(AVAILABLE DATA):
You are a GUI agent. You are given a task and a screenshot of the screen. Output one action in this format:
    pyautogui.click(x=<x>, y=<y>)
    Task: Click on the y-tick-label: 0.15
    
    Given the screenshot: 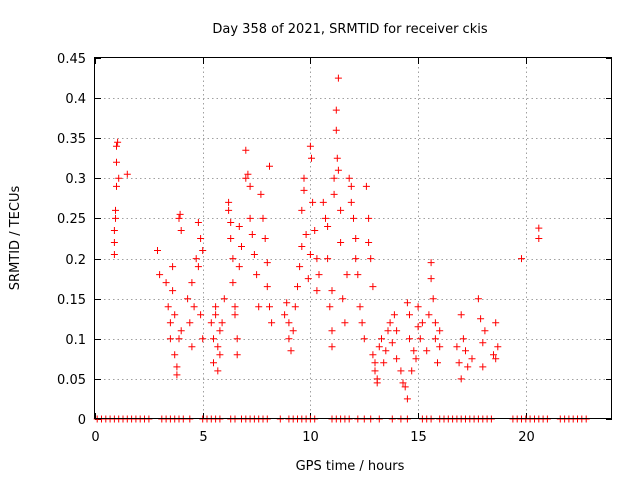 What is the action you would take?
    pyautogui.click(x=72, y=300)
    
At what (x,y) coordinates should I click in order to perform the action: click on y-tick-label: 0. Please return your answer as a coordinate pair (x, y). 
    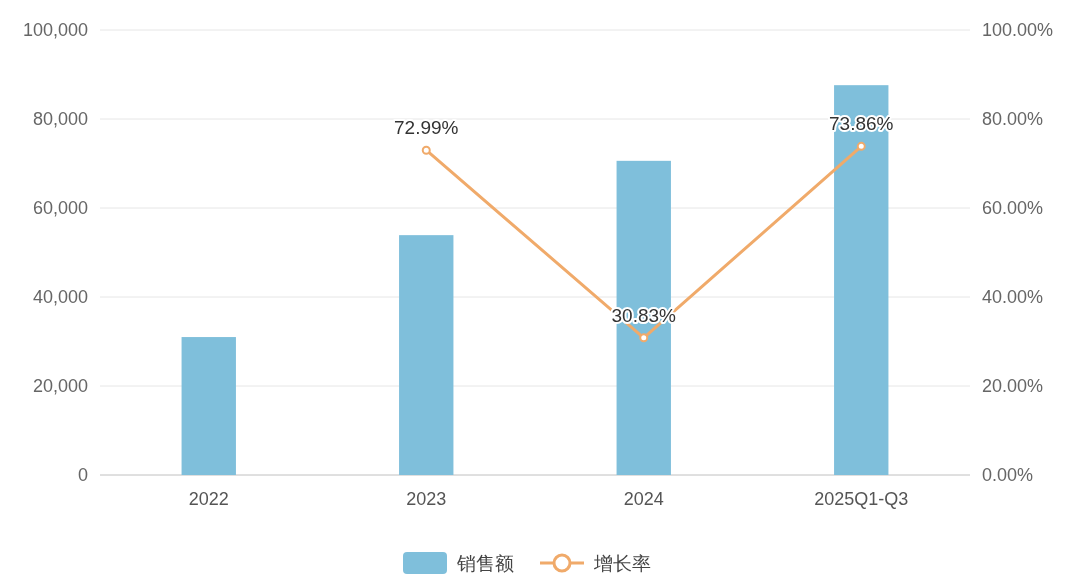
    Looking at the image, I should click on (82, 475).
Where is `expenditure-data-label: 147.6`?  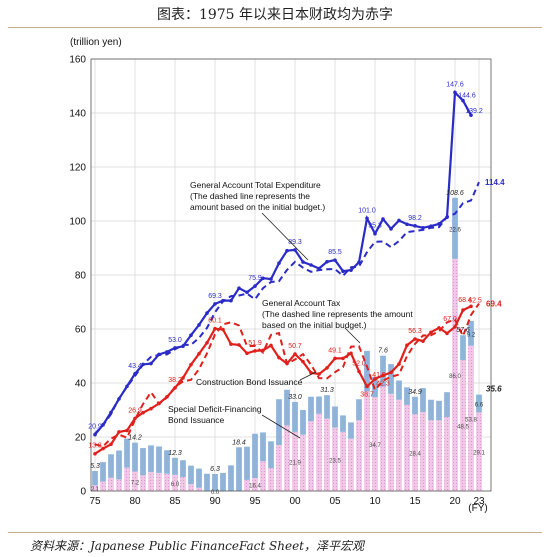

(EXERCISE): Please copy the entries word for word, starting at the line that contains "At what (x,y)" and ending at the final line of the entries. Leave the pictures out.

(OUTPUT BELOW):
At what (x,y) coordinates should I click in order to perform the action: click on y-tick-label: 0. Please return your answer as a coordinate pair (x, y). 
    Looking at the image, I should click on (82, 475).
Where is `expenditure-data-label: 147.6`?  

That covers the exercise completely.